DATA SUPPLIED:
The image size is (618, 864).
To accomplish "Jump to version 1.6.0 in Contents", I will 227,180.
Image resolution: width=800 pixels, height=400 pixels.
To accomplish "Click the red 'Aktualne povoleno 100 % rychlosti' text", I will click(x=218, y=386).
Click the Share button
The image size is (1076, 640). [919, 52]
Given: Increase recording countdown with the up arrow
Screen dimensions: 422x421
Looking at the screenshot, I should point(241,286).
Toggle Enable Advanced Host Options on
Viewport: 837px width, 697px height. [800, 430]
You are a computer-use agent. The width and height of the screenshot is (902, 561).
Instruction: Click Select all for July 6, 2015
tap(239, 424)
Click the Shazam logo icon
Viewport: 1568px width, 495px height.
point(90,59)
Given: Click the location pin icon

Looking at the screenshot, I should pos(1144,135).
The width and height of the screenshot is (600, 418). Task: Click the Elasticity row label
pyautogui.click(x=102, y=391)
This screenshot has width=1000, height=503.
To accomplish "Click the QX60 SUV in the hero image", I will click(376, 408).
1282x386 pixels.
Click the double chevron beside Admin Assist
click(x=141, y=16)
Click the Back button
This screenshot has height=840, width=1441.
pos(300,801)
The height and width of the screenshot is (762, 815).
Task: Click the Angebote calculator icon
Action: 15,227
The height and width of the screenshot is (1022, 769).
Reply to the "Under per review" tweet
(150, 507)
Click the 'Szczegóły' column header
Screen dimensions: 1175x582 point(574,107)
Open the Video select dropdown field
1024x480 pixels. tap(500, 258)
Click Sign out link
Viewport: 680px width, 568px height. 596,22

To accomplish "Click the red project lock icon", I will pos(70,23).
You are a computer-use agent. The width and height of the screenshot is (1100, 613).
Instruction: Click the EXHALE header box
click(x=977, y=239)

WHAT TO PRODUCE: Where does the string "accomplish" occur in the material? Copy every line where it does.

ANSWER TO THE PROBLEM:
To accomplish "Jump to version 1.6.0 in Contents", I will 227,180.
To accomplish "Click the red 'Aktualne povoleno 100 % rychlosti' text", I will click(x=218, y=386).
To accomplish "Click the QX60 SUV in the hero image", I will click(376, 408).
To accomplish "Click the red project lock icon", I will pos(70,23).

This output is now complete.